Elliott, Aitken & Chaboyer (2007) noted that where standards are being met from a trans-cultural nursing perspective, culturally competent nursing care requires the nurse to incorporate cultural knowledge, the nurse’s own cultural perspective and the patient’s cultural perspective into intervention plans were the standards are being met. Where standards are being met nursing care are advised to critically examine theories and models to guide their practice and ensure they deliver care that is both appropriate and effective for the people they work with (Elliott, Aitken & Chaboyer, 2007). Also where culturally competence care standards are being met, nursing care is practiced in a sound manner rather than individual nurses behaving correctly. Elliott, Aitken & Chaboyer (2007) argued that “in culturally competent care, nursing care is about the nurses’ knowledge about their own cultural beliefs and practices and the impact they may have on others” (p. 45). Also the actions of the nurse are to improve the patient’s health experience, and the integration of culture in clinical practice (Elliott, Aitken & Chaboyer, 2007).

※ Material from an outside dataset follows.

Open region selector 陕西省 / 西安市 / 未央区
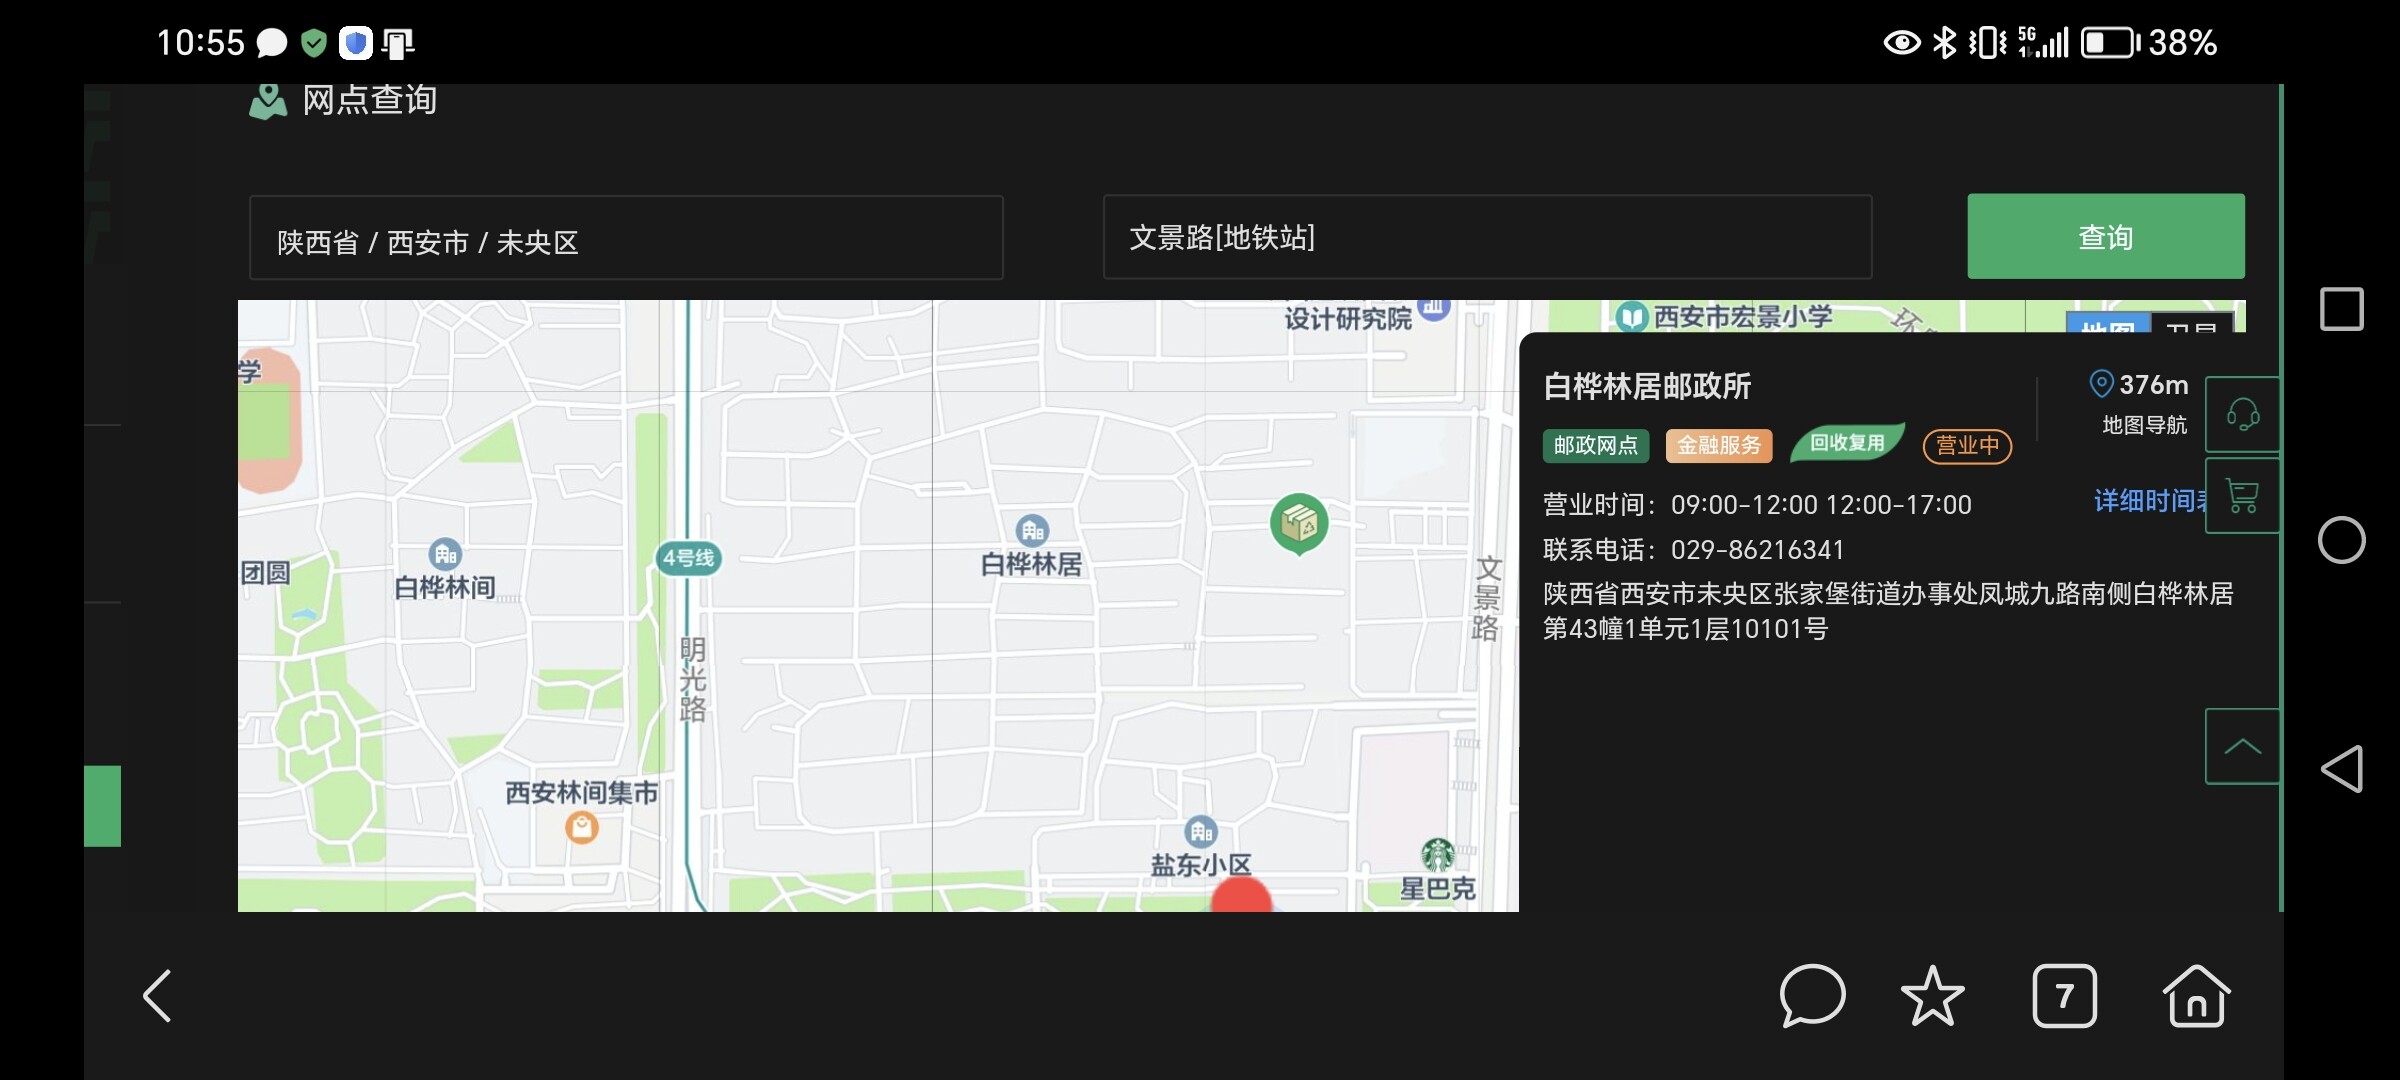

Comment on solutions that could be implemented where standards are not being met

The key solution that could be implemented where standards are not being met is to identify the needs of the patient population being served and assess how well these needs could be met through the current system. Rose (2011) indicated that another solution is “to bring people across the health care organization together to explore cultural and language issues by sharing experiences, evaluating current practices, discussing barriers and determining gaps” (p. 116). Another solution that could be implemented where the culturally competent care standards are not being met is to make assessment, monitoring and evaluation of cultural and language needs and services a continuous process (Rose, 2011).

 Carter (2009) noted that the staff should come up with attitudes that enable the development of culturally competent care. Enabling attitudes are those that facilitate learning about other cultures and developing an appreciation for differences in culture. Carter (2009) says that this can be achieved by wanting the best outcomes possible for an individual or a population group. Also a focus on outcomes enables one to actively explore cultural differences that might interfere with obtaining a good outcome and to identify those cultural differences that may improve this type of care (Carter, 2009).

In their studies, Ruiz & Primm (2009) recommended that “where culturally competent care was not being met, the organization should partner with multi-cultural communities in the planning, development, and implementation of cultural health system” (p. 28). Health care organizations should also recruit and retain a culturally diverse workforce at all levels of the organization that reflects the cultural diversity of the setting (Ruiz & Primm, 2009). It is also important to integrate cultural competence and diversity into health care staff training, development and educational activities where culturally competent care standards are not being met.